┌─ Given data

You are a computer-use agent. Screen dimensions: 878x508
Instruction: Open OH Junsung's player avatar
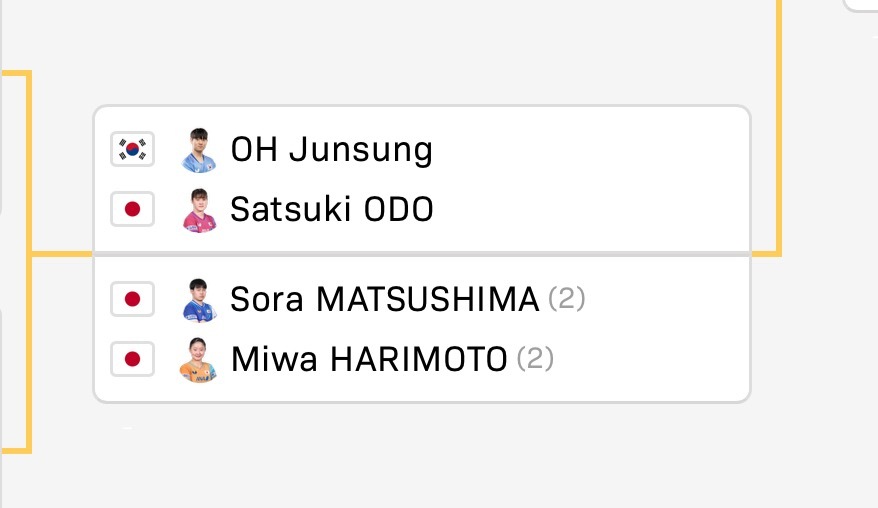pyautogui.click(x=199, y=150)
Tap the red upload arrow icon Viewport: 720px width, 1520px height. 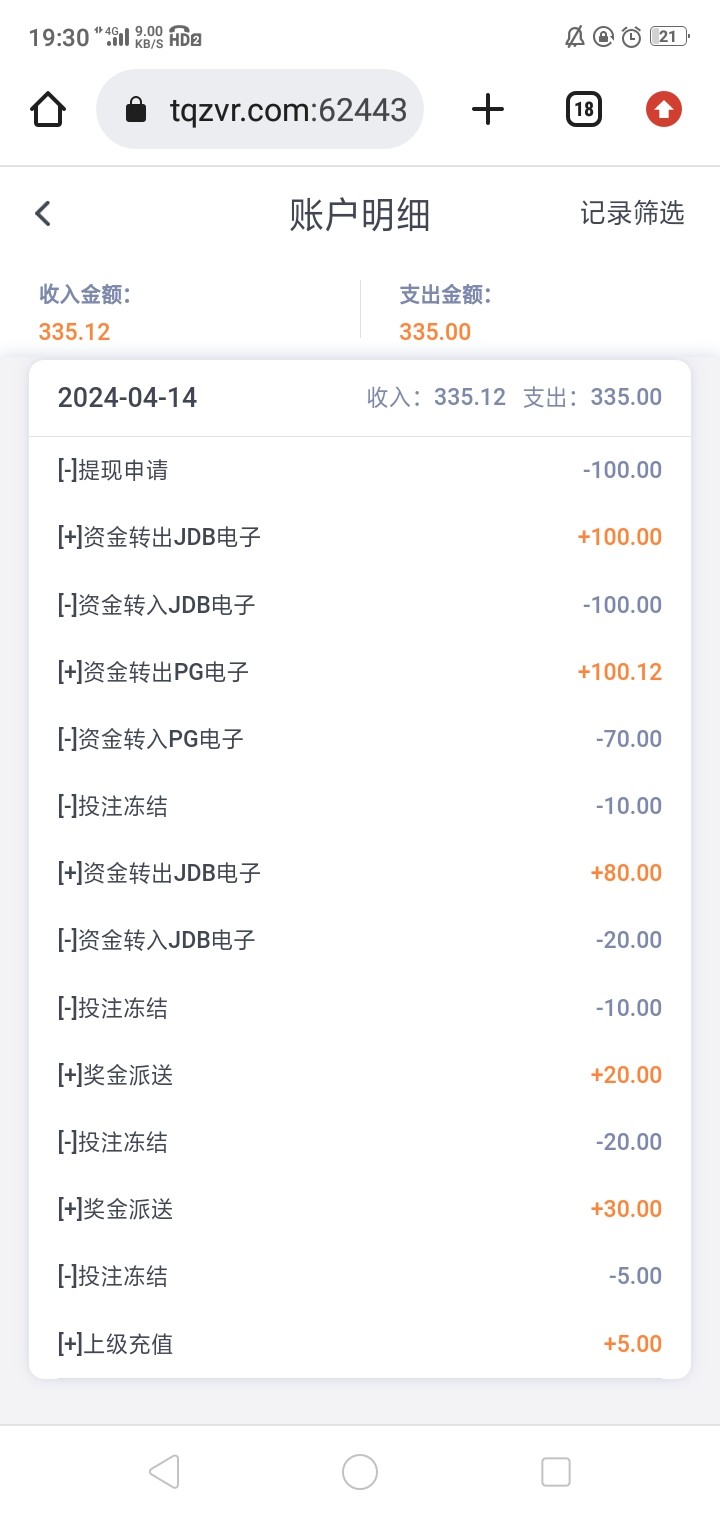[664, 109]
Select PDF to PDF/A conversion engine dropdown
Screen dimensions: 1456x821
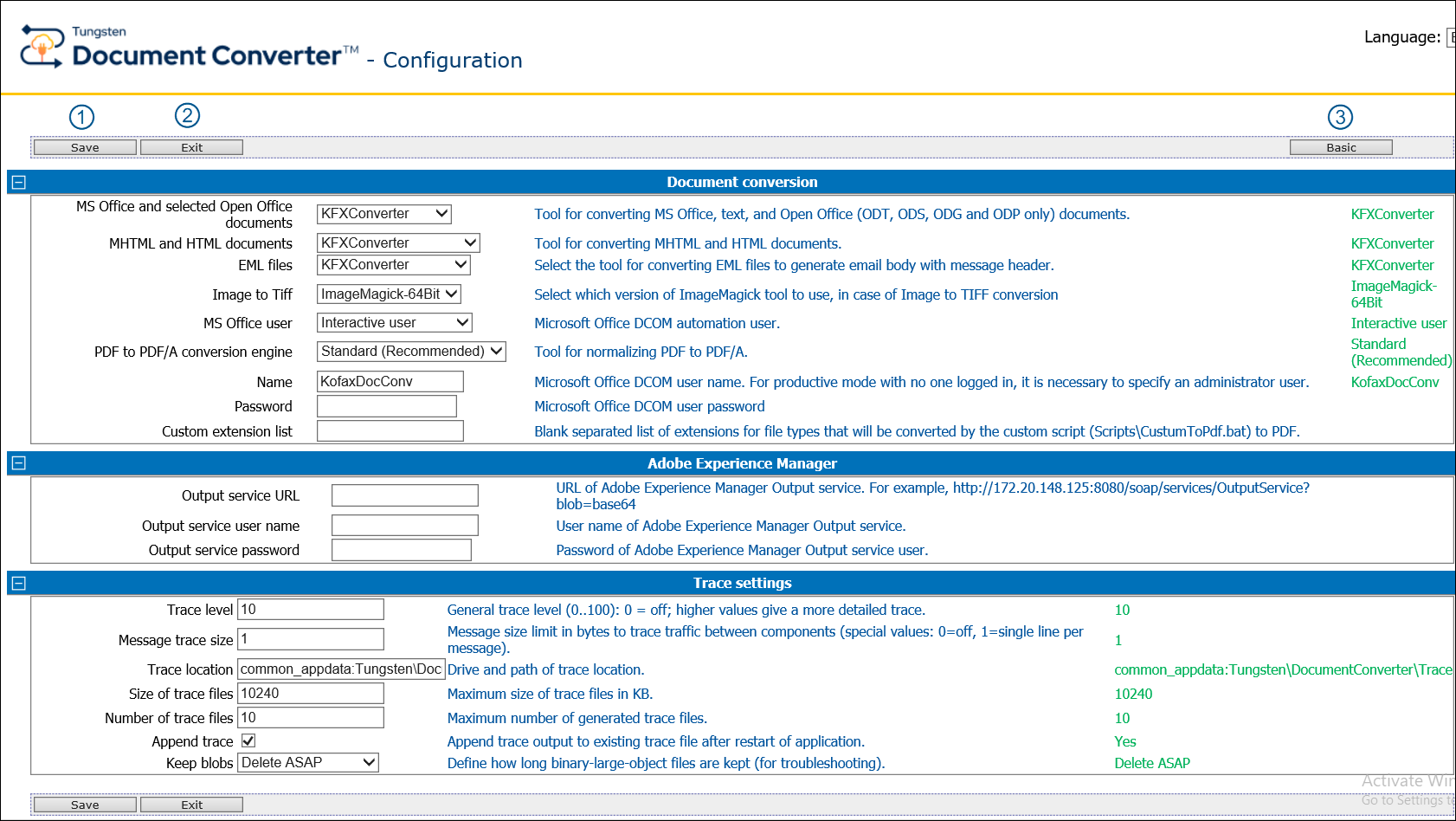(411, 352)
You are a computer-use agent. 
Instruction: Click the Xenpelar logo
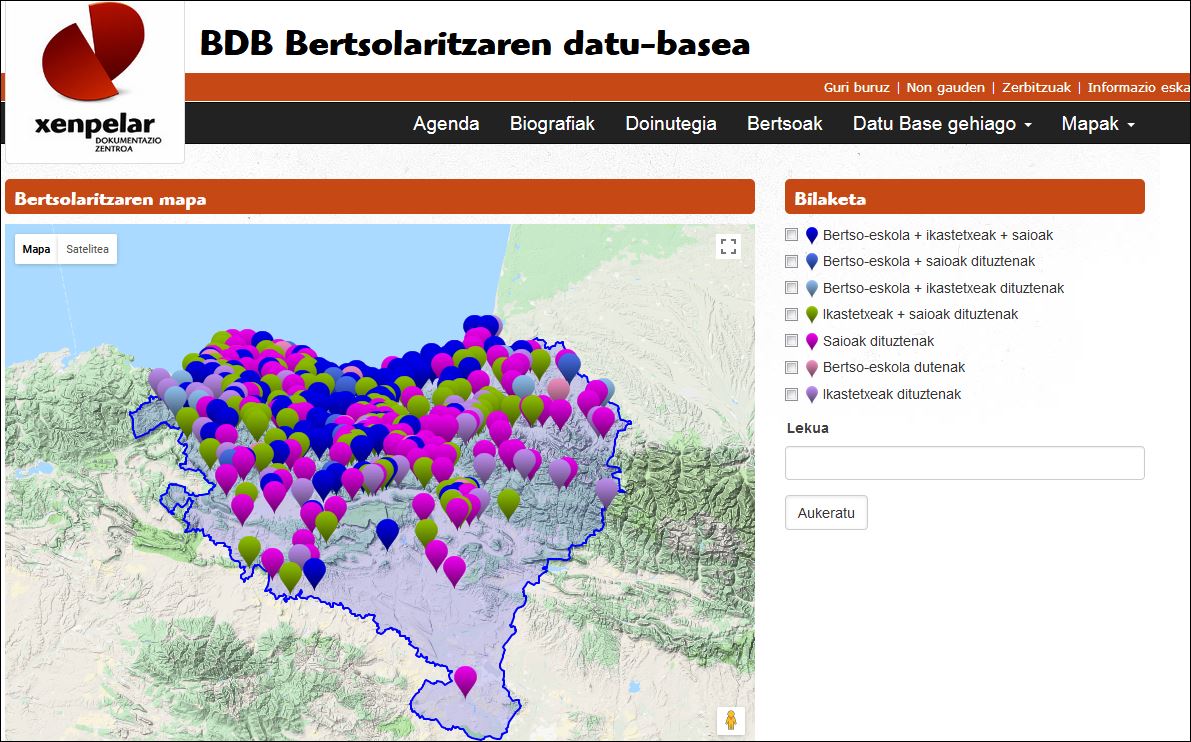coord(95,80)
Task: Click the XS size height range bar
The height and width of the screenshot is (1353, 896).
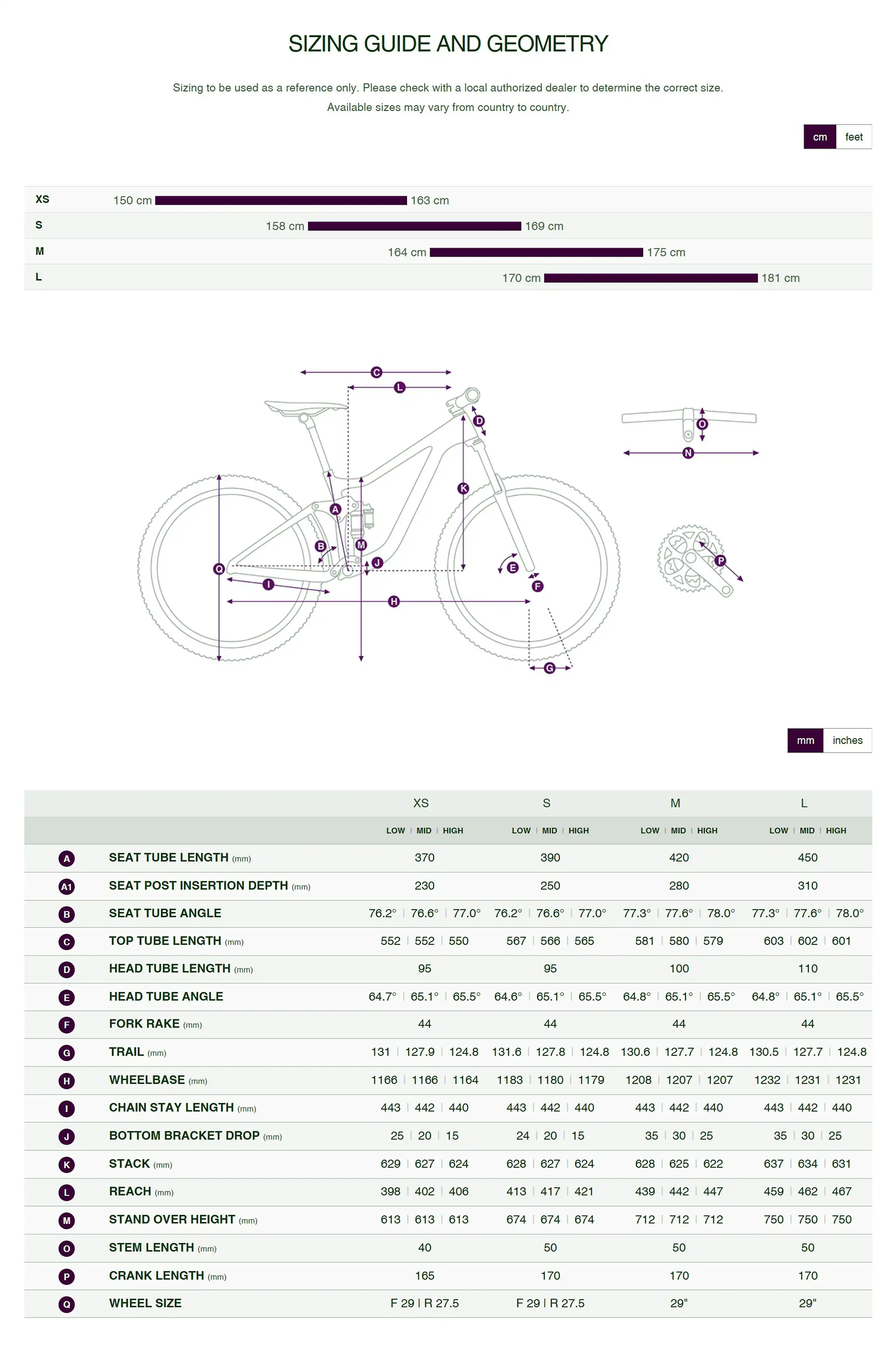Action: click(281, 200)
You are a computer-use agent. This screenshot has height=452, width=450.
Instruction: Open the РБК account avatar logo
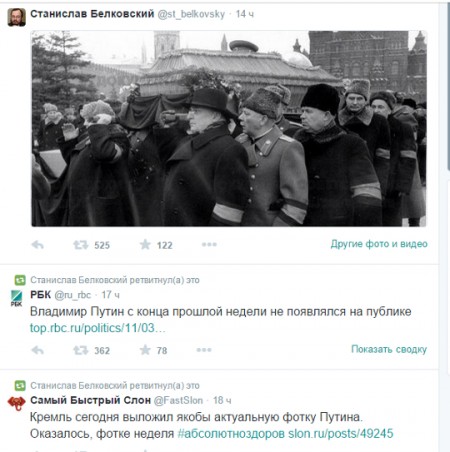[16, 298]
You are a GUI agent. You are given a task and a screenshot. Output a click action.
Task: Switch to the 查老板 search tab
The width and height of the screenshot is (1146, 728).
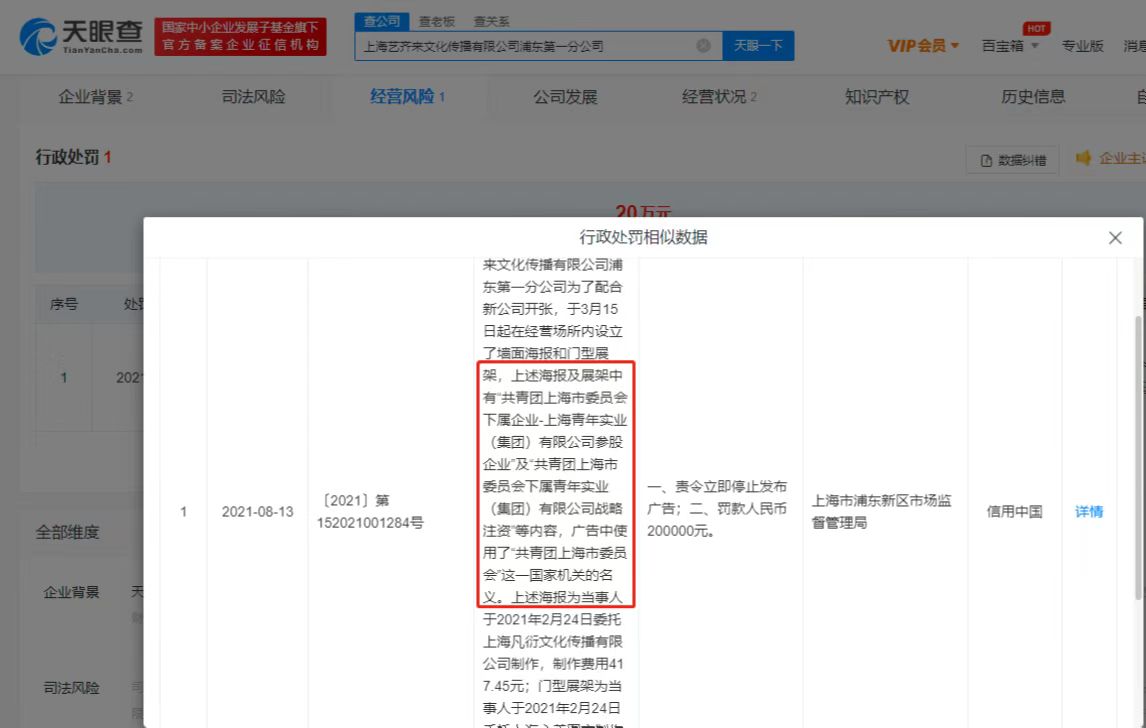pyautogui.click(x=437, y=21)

└─

## Exercise
Report all lines above with "agent".

## Reply
You are a computer-use agent. Screen dimensions: 878x508
You are a computer-use agent. 
You are a computer-use agent. This screenshot has height=452, width=450.
You are a GUI agent. You are given a task and a screenshot. Output a click action.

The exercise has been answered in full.